About the singularity of $z^{-2}\sin z$ at $\infty$ On Priestly's Introduction to Complex Analysis, second edition, at page 206 it says that $z^{-2}\sin z$ has removable singularity at $\infty$. If this is not a typo, what's the reasoning behind it?
 A: $\sin(z)$ has an essential singularity at infinity (it is periodic so it takes lots of value (in fact all of $\Bbb C$) infinitely often)
Since $z^2$ doesn't have an essential singularity there, $z^{-2}\sin(z)$ also has an essential singularity at $\infty$.
Saying what is the typo and what he meant to be writing is hard to tell without more context.
A: It is not a typo. We refer to points at infinite as singularity points on complex analysis, because their substance revolves around a lot of calculations and crucial stuff. 
For your specific example, we have the function : 
$$f(z) = \frac{1}{z^2}\sin(z)$$
The function $f(z)$ has an essential singularity because of $\sin(z)$ which can take infinitely many values at some point $\infty$ due to its periodic nature.
So, the point at $\infty$ acts like a singularity point to your function $z$. More specifically, you'll see about singularities at $\infty$ when you'll be learning about residues (shortly if not already, judging on your "residue-calculus" tag), which are important there.

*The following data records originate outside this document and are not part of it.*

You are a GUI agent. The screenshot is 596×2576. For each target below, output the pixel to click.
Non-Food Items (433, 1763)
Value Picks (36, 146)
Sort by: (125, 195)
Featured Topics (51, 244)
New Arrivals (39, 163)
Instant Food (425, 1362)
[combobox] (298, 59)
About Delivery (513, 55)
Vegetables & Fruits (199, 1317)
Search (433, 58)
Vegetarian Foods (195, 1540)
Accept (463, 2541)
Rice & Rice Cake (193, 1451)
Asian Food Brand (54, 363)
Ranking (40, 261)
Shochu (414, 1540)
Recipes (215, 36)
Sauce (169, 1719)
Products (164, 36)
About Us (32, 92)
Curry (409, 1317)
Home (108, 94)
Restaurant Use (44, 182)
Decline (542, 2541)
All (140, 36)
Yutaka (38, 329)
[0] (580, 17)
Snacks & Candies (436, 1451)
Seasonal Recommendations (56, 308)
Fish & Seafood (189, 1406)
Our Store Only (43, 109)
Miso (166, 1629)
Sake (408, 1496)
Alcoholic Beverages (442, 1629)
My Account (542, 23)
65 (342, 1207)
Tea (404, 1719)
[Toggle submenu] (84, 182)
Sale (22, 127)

For example, here is a formal statement for a residue at $\infty$ and the condition that shall be met (the singularity at infinity) : 

Residue at infinity :
  $$\text{Res}(f(z),\infty) = -\text{Res}\bigg(\frac{1}{z^2}f\bigg(\frac{1}{z}\bigg),0\bigg)$$
  If the condition :
  $$\lim_{|z| \to \infty}f(z) = 0$$
  is met, then the residue at infinity can be computed using the following formula :
  $$\text{Res}(f,\infty)= -\lim_{|z|\to \infty}zf(z)$$
  If instead :
  $$\lim_{|z| \to \infty}f(z) = c \neq 0$$
  then the residue at infinity is :
  $$\text{Res}(f,\infty)= -\lim_{|z|\to \infty}z^2f'(z)$$

It's also interesting to note, that every non-constant entire function $f:\mathbb C \to \mathbb C$ has a singularity at infinity. Technically, $f$ has a singularity at $\infty$ by virtue of not being defined there.  What is really meant is that a non-constant entire function $f$ has a non-removable singularity at $\infty$, and this follows directly from Liouville's theorem: if the singularity at $\infty$ was removable, $f$ would be bounded in a neighbourhood of $\infty$, say $\{z: |z| \ge r\}$, and since $f$ is also bounded on $\{z: |z| \le r\}$ (because a continuous function is bounded on a compact set) $f$ would be bounded on $\mathbb C$, therefore constant by Liouville's theorem.